#### What you will do:
Print, please, exactly the lines from the one with "Instruction: Expand the" through the final line of the data below, with both ends included and the pictures left out.

Stored data entries:
──────────────────────────────
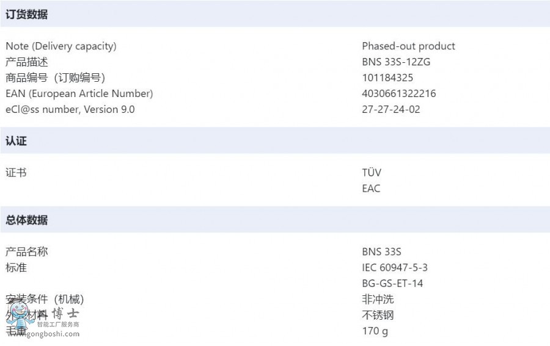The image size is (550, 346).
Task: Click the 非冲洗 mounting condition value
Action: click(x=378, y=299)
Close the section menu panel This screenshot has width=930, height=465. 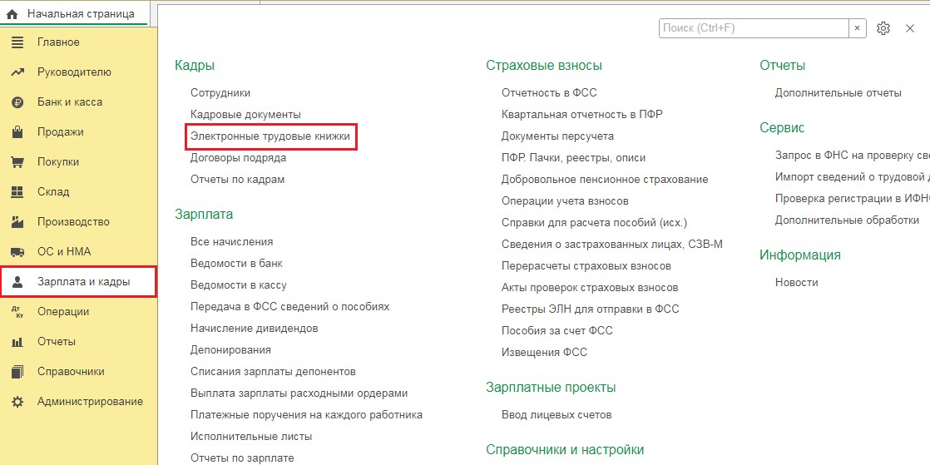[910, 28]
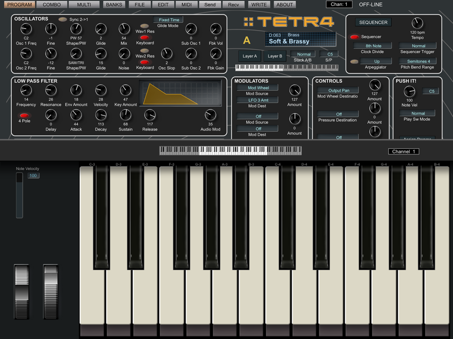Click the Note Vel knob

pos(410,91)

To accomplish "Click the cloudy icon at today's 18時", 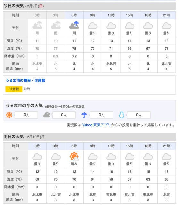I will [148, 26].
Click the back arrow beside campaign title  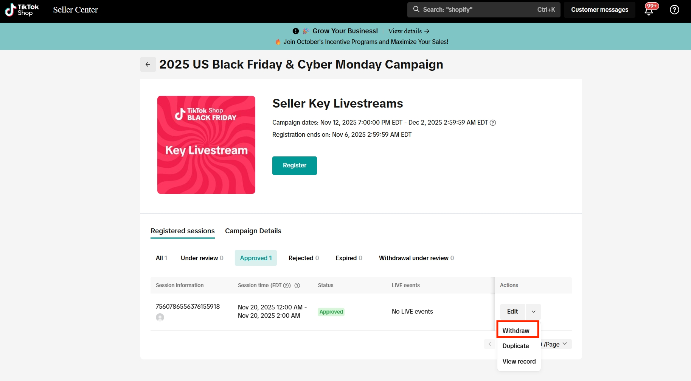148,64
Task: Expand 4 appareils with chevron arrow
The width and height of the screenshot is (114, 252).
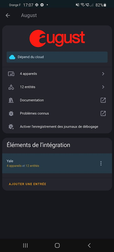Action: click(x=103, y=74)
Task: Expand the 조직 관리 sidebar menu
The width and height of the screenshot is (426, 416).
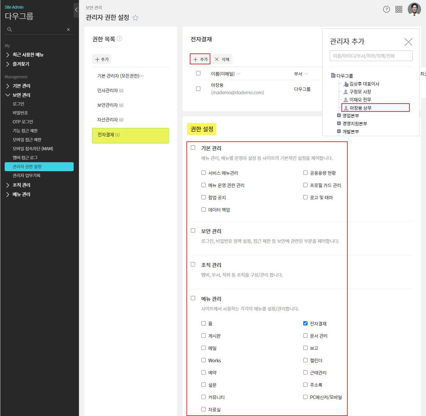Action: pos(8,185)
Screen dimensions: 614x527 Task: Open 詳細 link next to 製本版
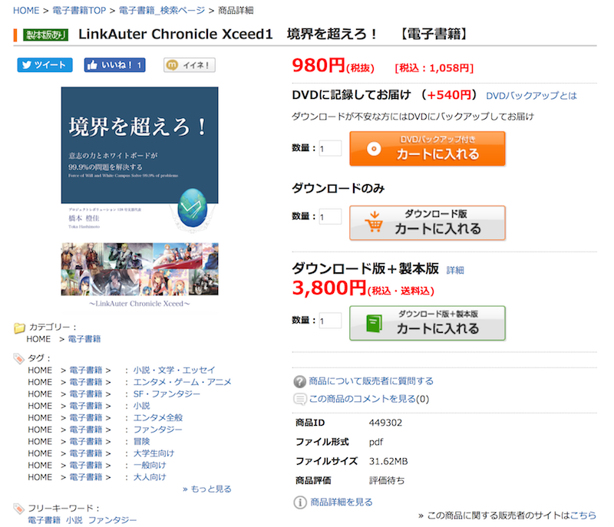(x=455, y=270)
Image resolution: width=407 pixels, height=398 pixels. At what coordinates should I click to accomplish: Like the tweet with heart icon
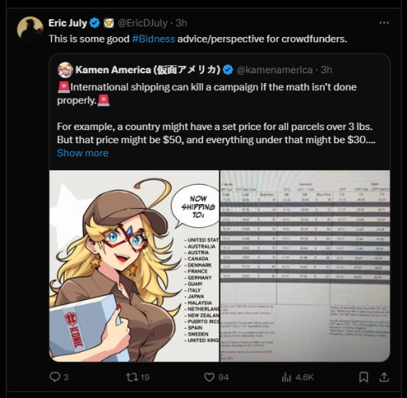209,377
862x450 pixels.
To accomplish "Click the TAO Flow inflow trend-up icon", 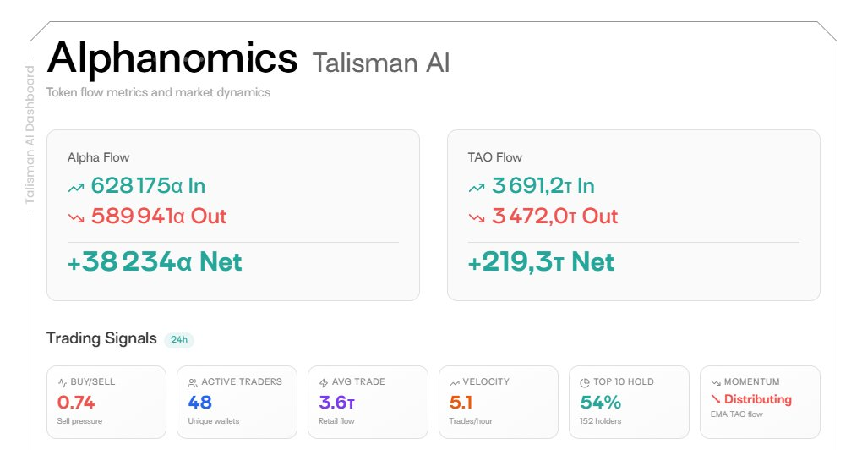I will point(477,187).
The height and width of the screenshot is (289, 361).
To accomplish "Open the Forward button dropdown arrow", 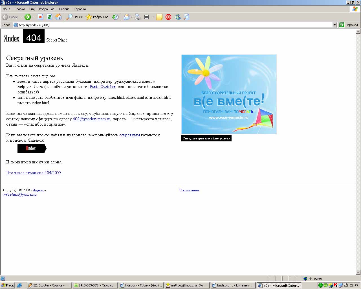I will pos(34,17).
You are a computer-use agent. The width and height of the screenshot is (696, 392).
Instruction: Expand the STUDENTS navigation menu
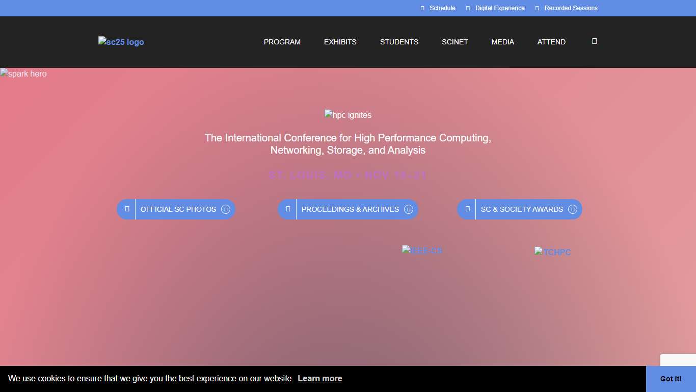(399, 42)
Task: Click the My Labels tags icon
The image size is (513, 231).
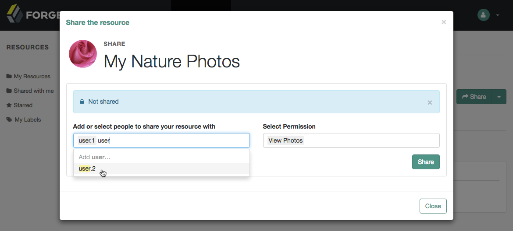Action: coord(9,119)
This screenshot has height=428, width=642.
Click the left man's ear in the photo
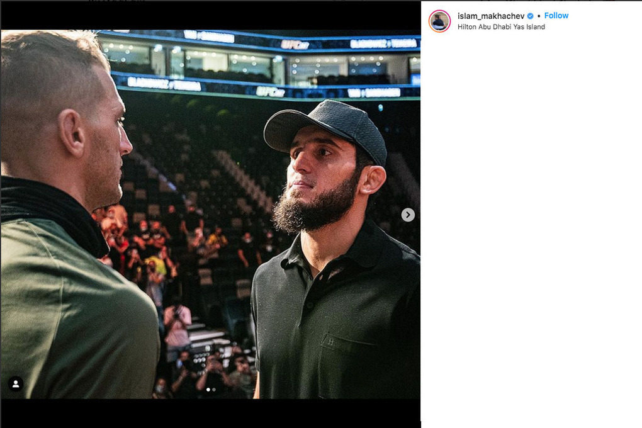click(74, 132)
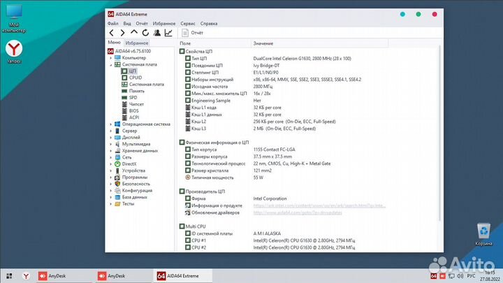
──────────────────────────────
#### Result:
Instruction: Expand the STUDENTS navigation menu
(399, 42)
Task: Click the My Labels tags icon
The image size is (513, 231).
Action: coord(9,119)
This screenshot has height=428, width=642.
Click the left man's ear in the photo
click(74, 132)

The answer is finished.